Airport Opens Plant Inspection Station
By DeAllous Smith

Department of Aviation officials have received permission from the U.S. Department of Agriculture (UDSA) to begin importing all types of propagated material through its recently opened Plant Inspection Station.

The USDA’s action signifies Atlanta’s classification as an official U.S. port-of-entry for propagated materials.

The cleared list of items include post-entry plant material for research purposes, plants, unrooted cuttings, tissue culture plant material, seeds and herbarium specimens.

“The City of Atlanta is experiencing a surge in the total volume of propagated material traveling through the Airport,” said USDA Supervisor Plant Protection and Quarantine Officer-in-Charge Carlos Perez. “A major factor for the increased capacity includes airline expansion into new markets such as Africa, Asia, Latin America and Europe.”

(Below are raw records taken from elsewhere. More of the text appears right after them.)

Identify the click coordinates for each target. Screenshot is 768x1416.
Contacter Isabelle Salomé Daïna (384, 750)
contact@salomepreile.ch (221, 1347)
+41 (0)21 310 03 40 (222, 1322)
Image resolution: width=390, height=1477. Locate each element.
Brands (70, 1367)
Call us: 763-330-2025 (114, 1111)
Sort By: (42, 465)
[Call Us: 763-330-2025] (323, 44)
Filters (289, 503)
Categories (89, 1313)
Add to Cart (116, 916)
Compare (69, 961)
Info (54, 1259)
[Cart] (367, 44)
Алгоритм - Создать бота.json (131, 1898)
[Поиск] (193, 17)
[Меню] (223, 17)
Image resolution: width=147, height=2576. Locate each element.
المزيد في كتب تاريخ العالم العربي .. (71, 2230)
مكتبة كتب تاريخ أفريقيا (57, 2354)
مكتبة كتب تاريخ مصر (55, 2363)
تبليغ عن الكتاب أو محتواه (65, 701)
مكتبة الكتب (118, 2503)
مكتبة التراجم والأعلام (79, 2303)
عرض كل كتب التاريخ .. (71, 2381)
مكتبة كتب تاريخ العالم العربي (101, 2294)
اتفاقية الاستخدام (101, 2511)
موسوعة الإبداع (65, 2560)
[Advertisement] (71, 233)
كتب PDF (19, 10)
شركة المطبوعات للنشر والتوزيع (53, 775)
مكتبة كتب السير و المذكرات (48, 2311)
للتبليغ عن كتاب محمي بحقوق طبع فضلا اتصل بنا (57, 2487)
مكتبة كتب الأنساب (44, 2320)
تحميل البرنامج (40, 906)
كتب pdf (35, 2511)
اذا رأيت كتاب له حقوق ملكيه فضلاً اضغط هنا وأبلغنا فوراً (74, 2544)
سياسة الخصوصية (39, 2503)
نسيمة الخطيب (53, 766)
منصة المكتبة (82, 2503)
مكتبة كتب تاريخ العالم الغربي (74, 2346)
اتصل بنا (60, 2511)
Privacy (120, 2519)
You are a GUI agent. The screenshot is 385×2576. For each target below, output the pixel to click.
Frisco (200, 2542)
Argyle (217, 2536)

Between October 2006 and May 2007, Hartsfield-Jackson handled more than 24 million units of plants from 1,650 shipments to become the fifth busiest Plant Inspection Station in the nation. Miami and Los Angeles Plant Inspection Stations hold the two top spots, respectively. There are a total of 17 Plant Inspection Stations operating in the U.S.

Currently, Hartsfield-Jackson’s PIS is operated in a temporary 2,200-square-foot facility inside the former equine quarantine facility. If propagated material imports continue to increase, USDA officials anticipate building a permanent facility by 2009.